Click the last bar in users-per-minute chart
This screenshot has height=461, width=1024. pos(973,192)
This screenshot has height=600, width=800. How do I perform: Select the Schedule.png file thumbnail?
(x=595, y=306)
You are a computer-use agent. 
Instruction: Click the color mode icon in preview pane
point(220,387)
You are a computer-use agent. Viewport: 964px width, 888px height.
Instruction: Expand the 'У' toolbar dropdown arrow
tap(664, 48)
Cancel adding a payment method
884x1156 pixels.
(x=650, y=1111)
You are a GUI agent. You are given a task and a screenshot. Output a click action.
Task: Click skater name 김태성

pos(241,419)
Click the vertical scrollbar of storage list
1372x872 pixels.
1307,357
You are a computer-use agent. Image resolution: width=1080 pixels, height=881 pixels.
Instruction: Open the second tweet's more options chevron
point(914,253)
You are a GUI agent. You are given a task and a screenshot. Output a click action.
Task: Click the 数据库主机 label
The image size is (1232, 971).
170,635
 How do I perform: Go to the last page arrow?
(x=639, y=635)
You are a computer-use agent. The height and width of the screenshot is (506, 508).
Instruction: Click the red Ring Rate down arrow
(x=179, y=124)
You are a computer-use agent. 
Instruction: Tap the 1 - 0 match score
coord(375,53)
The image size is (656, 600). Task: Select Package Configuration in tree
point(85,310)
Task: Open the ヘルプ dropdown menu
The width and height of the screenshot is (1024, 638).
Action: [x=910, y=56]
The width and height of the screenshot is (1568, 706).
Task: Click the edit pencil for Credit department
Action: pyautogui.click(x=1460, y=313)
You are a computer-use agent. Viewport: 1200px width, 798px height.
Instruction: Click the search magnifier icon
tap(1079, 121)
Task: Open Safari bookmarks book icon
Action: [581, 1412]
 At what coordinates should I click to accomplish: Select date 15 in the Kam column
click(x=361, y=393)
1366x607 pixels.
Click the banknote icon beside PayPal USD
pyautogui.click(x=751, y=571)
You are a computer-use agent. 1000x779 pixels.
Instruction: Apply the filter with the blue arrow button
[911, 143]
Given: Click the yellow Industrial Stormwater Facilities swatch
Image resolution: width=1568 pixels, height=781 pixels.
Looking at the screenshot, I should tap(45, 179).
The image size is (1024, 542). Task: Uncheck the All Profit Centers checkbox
────────────────────
#### [Problem to solve]
Only one stretch of the entries above is wanted: the lines from the one containing "Instruction: Expand the" through the one containing "You are a computer-use agent. 1000x779". Please reproduce it exactly.

#### [Output]
Instruction: Expand the 'У' toolbar dropdown arrow
tap(664, 48)
Cancel adding a payment method
884x1156 pixels.
(x=650, y=1111)
You are a GUI agent. You are given a task and a screenshot. Output a click action.
Task: Click skater name 김태성

pos(241,419)
Click the vertical scrollbar of storage list
1372x872 pixels.
1307,357
You are a computer-use agent. Image resolution: width=1080 pixels, height=881 pixels.
Instruction: Open the second tweet's more options chevron
point(914,253)
You are a GUI agent. You are given a task and a screenshot. Output a click action.
Task: Click the 数据库主机 label
The image size is (1232, 971).
170,635
 How do I perform: Go to the last page arrow?
(x=639, y=635)
You are a computer-use agent. The height and width of the screenshot is (506, 508).
Instruction: Click the red Ring Rate down arrow
(x=179, y=124)
You are a computer-use agent. 
Instruction: Tap the 1 - 0 match score
coord(375,53)
The image size is (656, 600). Task: Select Package Configuration in tree
point(85,310)
Task: Open the ヘルプ dropdown menu
The width and height of the screenshot is (1024, 638).
Action: [x=910, y=56]
The width and height of the screenshot is (1568, 706).
Task: Click the edit pencil for Credit department
Action: pyautogui.click(x=1460, y=313)
You are a computer-use agent. Viewport: 1200px width, 798px height.
Instruction: Click the search magnifier icon
tap(1079, 121)
Task: Open Safari bookmarks book icon
Action: [581, 1412]
 At what coordinates should I click to accomplish: Select date 15 in the Kam column
click(x=361, y=393)
1366x607 pixels.
Click the banknote icon beside PayPal USD
pyautogui.click(x=751, y=571)
You are a computer-use agent. 1000x779 pixels.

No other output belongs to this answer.